Start of Given data
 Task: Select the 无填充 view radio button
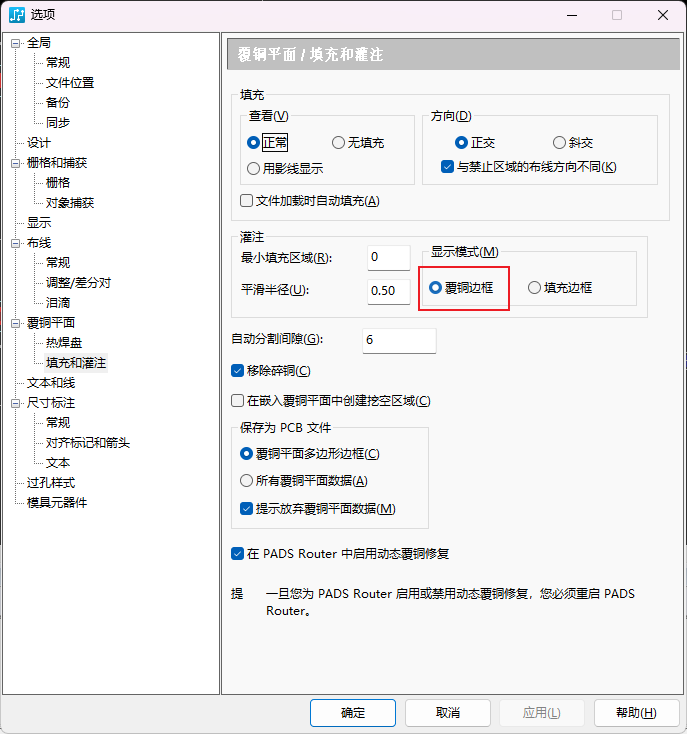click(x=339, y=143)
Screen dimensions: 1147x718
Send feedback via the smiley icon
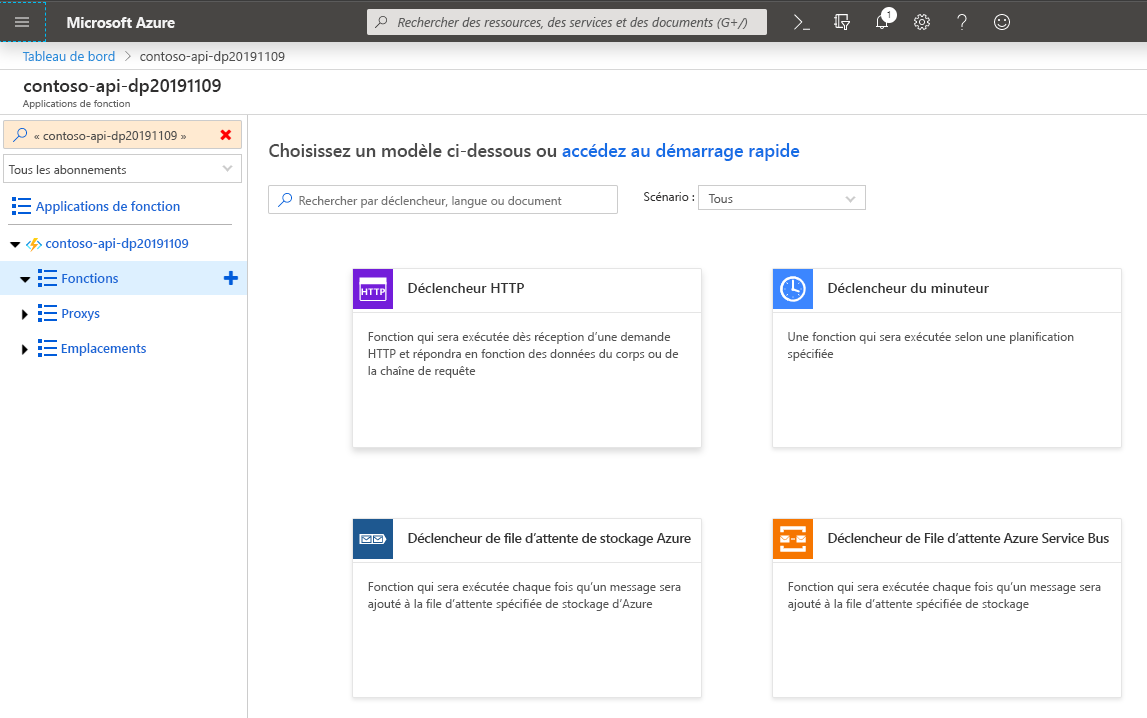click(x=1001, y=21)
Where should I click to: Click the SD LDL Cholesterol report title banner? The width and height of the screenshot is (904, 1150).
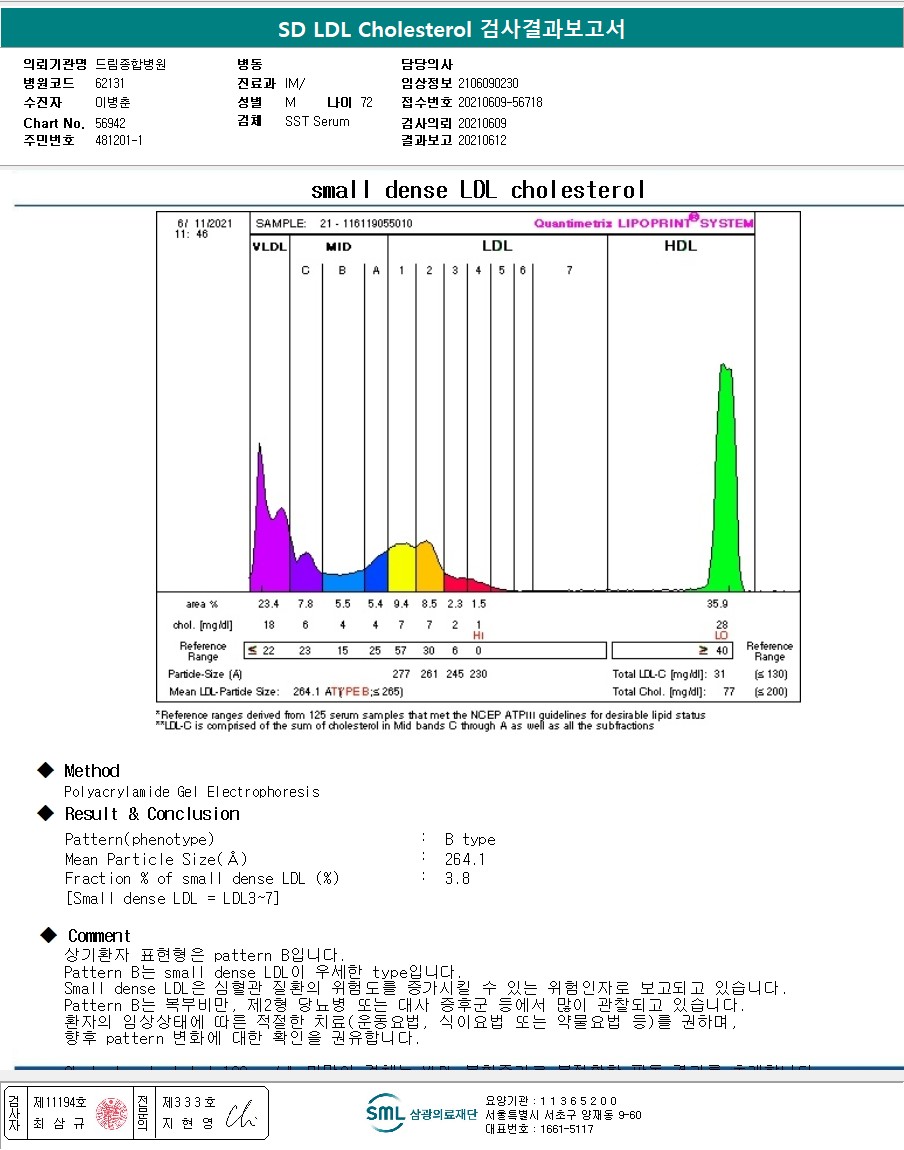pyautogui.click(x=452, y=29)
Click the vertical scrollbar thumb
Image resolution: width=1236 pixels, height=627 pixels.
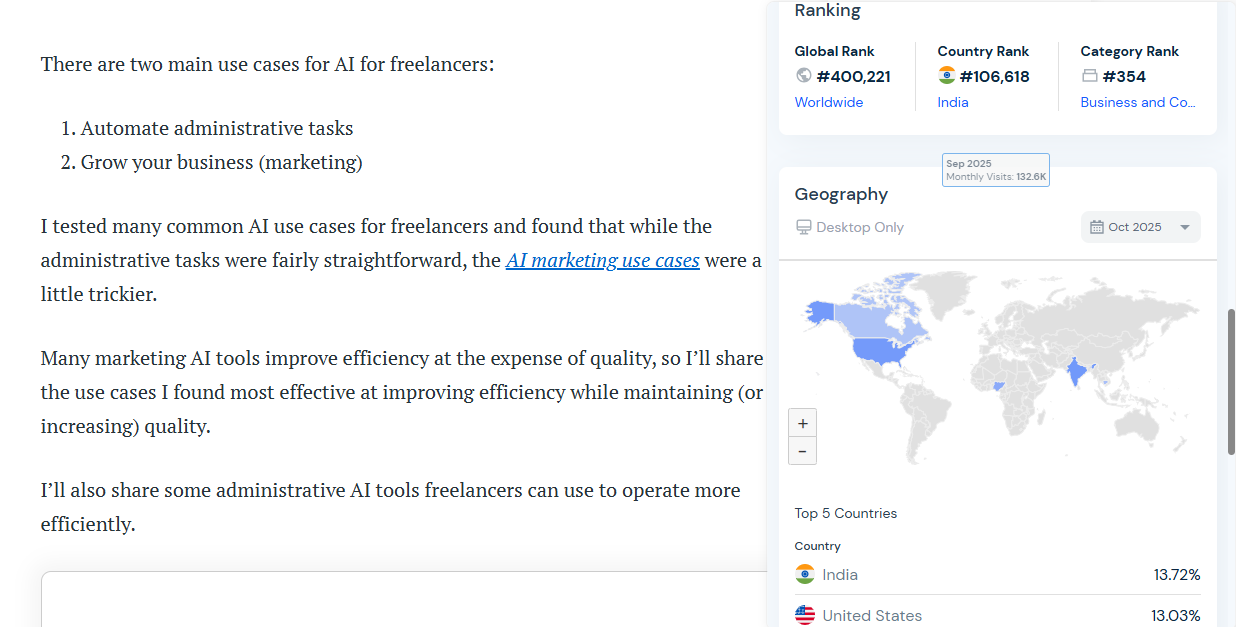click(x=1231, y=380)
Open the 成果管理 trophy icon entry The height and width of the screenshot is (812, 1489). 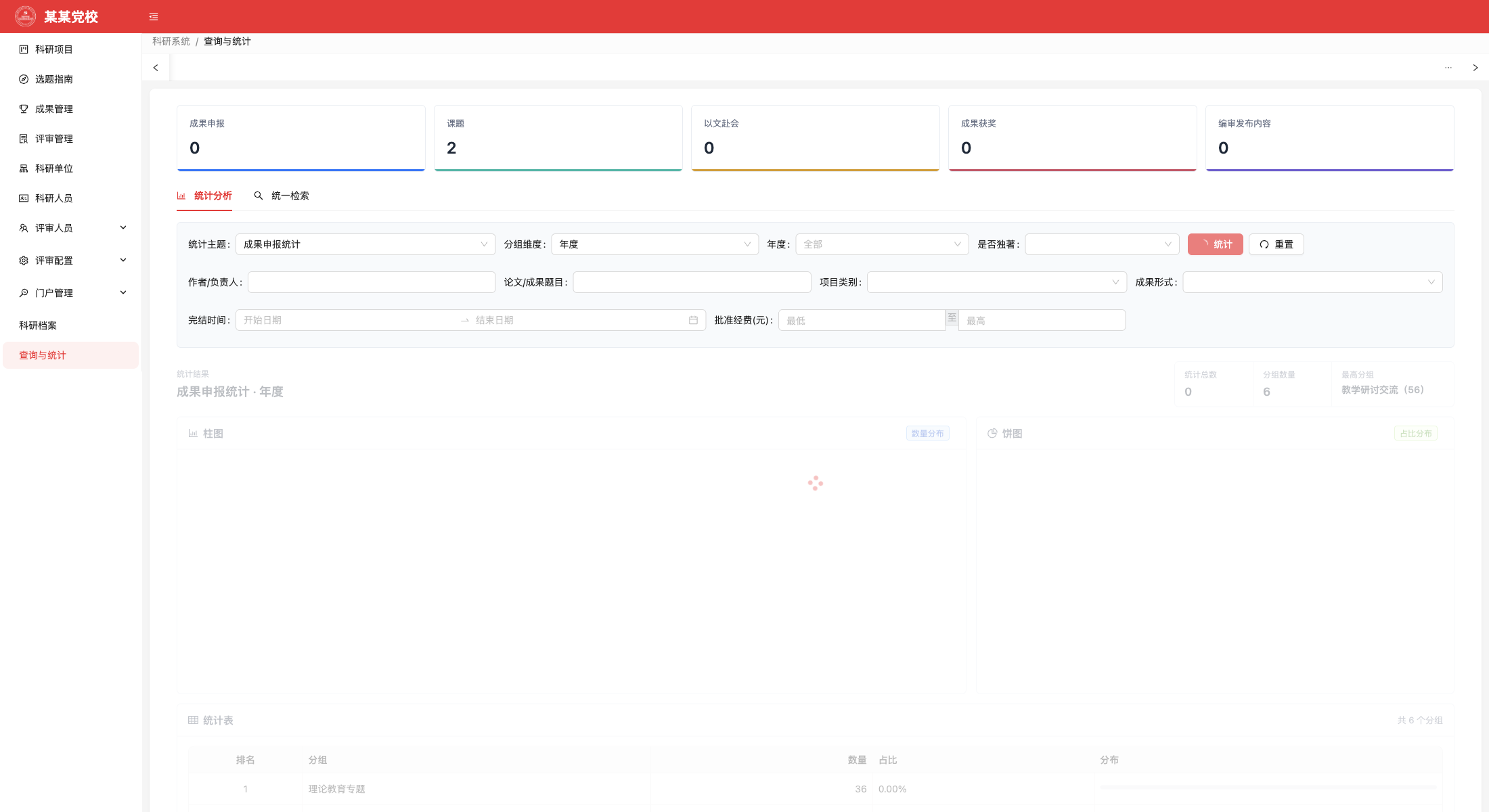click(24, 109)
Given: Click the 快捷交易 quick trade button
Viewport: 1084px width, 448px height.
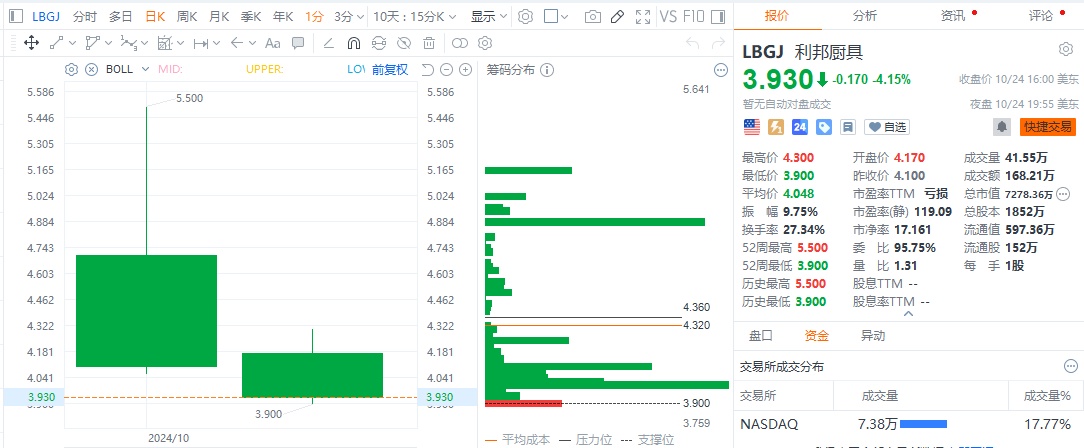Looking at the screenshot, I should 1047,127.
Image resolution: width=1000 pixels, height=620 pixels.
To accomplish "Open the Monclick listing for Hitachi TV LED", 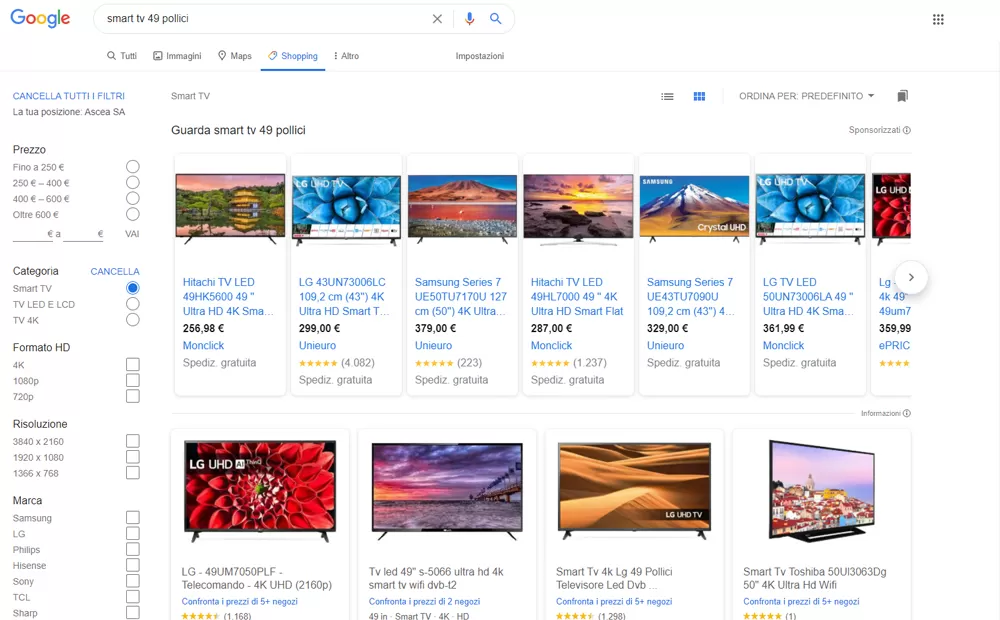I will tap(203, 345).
End of Given data
## Stated problem
Could you retype the entries from the line with "Screen dimensions: 1147x718" up to and including the line with "pyautogui.click(x=452, y=29)", leaving out the pictures?

## Response for this exercise
Screen dimensions: 1147x718
Send feedback via the smiley icon
click(x=1001, y=21)
Where should I click to: Click the SD LDL Cholesterol report title banner? The width and height of the screenshot is (904, 1150).
pyautogui.click(x=452, y=29)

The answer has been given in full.